A couple of days after engaging in a spirited discussion with the Pensacola City Council about the prospects of leasing a couple of parcels at the Maritime Park in exchange for half a parking garage, Mayor Grover Robinson addressed the issue again Wednesday during a Facebook Live Q&A session with the public.

“It will be a significant parking garage, and it should be able to handle all of the needs for that area,” Robinson said, calling the arrangement “a win-win deal.”

In short, the deal on the table involves a 99-year lease, 10 years of property tax breaks, a residential-commercial development and a thousand-space parking garage. Mayor Robinson has said that the parking garage, half of which would be for the accompanying development, with the remainder used by the city, is essential to further developing the properties at Maritime.

“There was always anticipations that there would be what you call structural-vertical parking,” the mayor said.

Questions posed to the mayor during the Facebook session regarded the perceived lack of involvement of the city council in the process of developing Maritime. Robinson said that the lengthy process that has led to this phase in Maritime’s evolution has consistently included the city council’s involvement.

“It was the prior council; obviously, it’s changed,” Robinson noted, acknowledging the hurdles posed by a slate of new city council members seated in November.

═══

__ACTIVITIES__:
**1.** Duplicate the part of the Maritime Park article starting at "Questions posed to" and ending at "seated in November.".
**2.** Pick up the article about the Maritime Park lease deal after its last sentence and keep writing it.
The records are separate material and not part of the article.

(Items stored from a collection)
═══

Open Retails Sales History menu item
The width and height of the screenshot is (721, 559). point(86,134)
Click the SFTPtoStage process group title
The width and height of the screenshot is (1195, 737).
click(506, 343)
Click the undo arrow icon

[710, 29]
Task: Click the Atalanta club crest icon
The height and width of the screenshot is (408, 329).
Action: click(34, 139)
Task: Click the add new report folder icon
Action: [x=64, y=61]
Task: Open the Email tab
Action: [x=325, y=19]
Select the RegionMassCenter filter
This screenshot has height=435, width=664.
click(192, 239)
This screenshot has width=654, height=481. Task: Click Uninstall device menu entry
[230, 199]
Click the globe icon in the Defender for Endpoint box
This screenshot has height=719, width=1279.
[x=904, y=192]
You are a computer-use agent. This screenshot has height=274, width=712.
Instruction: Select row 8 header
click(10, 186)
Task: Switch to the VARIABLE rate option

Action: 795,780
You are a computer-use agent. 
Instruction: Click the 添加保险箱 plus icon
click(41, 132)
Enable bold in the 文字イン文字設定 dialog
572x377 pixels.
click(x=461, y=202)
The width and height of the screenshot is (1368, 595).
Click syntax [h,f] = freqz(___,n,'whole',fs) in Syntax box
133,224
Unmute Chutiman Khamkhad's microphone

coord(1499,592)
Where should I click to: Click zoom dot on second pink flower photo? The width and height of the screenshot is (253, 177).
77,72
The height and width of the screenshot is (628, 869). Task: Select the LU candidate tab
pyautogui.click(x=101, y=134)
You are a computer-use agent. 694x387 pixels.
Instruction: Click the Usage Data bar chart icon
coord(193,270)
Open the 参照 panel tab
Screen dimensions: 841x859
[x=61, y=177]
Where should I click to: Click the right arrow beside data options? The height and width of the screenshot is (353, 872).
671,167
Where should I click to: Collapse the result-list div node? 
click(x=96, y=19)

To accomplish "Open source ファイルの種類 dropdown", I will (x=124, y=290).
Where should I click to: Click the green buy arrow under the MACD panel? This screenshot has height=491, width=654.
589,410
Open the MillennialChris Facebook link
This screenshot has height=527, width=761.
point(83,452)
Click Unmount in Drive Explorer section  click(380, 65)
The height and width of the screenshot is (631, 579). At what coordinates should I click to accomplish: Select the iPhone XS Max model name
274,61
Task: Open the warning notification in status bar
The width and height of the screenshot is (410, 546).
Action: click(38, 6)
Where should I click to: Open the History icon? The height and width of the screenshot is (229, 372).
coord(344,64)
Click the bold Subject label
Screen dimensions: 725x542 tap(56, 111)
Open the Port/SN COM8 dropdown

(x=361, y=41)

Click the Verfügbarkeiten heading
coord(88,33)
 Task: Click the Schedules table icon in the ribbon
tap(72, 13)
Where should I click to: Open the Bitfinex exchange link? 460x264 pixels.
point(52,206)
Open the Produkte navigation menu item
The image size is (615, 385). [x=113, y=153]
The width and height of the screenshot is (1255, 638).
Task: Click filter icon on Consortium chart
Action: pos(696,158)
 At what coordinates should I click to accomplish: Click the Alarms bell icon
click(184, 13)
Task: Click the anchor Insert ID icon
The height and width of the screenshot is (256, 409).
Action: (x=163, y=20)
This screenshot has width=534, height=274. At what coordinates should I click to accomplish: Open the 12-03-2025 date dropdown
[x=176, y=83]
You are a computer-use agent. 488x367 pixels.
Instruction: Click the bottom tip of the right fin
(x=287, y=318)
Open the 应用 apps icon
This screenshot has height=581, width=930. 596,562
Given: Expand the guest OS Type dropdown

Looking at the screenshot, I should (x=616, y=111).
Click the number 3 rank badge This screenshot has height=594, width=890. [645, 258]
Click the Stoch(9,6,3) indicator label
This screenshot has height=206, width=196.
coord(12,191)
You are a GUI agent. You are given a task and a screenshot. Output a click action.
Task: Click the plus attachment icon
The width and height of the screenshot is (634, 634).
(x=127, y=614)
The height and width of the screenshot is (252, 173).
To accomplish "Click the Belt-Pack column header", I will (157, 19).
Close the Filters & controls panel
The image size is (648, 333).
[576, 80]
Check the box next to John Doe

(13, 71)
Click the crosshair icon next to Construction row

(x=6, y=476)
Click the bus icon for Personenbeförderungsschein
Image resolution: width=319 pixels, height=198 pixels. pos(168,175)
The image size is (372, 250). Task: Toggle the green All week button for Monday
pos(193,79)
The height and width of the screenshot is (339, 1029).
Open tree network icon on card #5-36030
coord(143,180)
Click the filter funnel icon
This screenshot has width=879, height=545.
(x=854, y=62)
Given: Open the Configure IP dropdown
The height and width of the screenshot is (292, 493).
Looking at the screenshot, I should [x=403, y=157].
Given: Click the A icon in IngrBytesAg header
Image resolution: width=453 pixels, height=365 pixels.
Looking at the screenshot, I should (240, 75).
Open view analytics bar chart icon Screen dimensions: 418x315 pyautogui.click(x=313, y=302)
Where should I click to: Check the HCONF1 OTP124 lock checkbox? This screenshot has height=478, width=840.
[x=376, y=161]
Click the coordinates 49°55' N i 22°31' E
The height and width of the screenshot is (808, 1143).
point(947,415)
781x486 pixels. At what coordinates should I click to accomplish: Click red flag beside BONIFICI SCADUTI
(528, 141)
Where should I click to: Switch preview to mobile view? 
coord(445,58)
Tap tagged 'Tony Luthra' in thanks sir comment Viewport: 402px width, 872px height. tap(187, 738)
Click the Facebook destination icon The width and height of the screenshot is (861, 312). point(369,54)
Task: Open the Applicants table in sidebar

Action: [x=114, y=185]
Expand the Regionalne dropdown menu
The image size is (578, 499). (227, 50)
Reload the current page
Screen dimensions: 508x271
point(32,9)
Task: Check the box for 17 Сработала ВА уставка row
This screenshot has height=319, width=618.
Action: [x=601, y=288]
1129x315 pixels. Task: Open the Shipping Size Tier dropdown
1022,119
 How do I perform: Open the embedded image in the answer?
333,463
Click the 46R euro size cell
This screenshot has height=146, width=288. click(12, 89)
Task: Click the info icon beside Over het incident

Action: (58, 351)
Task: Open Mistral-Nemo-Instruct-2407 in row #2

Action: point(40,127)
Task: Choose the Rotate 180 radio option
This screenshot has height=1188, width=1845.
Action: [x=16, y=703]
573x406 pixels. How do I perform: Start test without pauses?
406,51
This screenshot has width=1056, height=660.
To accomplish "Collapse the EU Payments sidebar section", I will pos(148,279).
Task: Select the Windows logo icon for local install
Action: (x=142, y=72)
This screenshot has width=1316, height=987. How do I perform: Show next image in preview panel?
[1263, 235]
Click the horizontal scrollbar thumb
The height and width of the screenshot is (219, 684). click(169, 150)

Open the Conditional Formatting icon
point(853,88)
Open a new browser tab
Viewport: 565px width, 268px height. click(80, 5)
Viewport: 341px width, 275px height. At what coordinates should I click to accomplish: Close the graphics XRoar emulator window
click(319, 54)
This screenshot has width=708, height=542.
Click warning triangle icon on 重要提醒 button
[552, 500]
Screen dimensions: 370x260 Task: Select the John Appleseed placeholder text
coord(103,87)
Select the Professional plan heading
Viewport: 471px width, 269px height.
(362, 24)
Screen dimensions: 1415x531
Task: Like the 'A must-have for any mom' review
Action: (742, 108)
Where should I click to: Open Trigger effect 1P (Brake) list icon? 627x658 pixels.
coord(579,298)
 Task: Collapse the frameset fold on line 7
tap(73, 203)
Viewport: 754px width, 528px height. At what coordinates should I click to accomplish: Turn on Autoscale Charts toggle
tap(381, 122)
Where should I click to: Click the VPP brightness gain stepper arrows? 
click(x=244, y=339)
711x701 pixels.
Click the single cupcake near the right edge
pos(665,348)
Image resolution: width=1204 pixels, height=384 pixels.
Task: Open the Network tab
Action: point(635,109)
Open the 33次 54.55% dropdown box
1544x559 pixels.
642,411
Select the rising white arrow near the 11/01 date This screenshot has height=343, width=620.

═══

__EXERCISE RESPONSES__:
**1.**
Questions posed to the mayor during the Facebook session regarded the perceived lack of involvement of the city council in the process of developing Maritime. Robinson said that the lengthy process that has led to this phase in Maritime’s evolution has consistently included the city council’s involvement.

“It was the prior council; obviously, it’s changed,” Robinson noted, acknowledging the hurdles posed by a slate of new city council members seated in November.

**2.**
Regardless, the mayor reasoned, this process fell to the executive branch anyway.

“The people voted for a system of government that allows the mayor’s office and the executive to negotiate; that’s the whole purpose of this, is a one-person negotiation process,” he said. “It’s the council’s job to approve or disapprove, and they have that opportunity.”

As for the elements of the deal itself, Robinson addressed a couple of issues. First, Robinson said that to realize their desired density of between 375 and 450 residential units, developers may take advantage of workarounds (“Everybody’s so concerned about a density bonus. Well, one of the ways you can get a density bonus is to provide affordable housing.”) and second, that once the parking garage became a city asset, it could be leveraged to fund additional parking structures or other development: “It always gives you capability into the future.”

Vaccine Lowdown

The region continues to see a ramping up of the COVID vaccine rollout. In particular, the Northwest Florida Community Health Clinic has begun conducting walk-in clinics at the Brownsville Community Center and is, as the mayor would explain, “bringing more vaccine to Escambia County in a little bit different way.”

“Community Health is really trying to target those in under-served neighborhoods,” Mayor Robinson said.

Providing some additional insight into these clinics in the Brownsville area during his Facebook session, the mayor explained why the events have been open to individuals falling outside the eligibility scope laid out by the state: the clinic isn’t receiving its doses of vaccine from the state allotment, but rather from the feds.

“Because their allocation is coming from the federal government, they do have a little bit more flexibility,” Robinson said.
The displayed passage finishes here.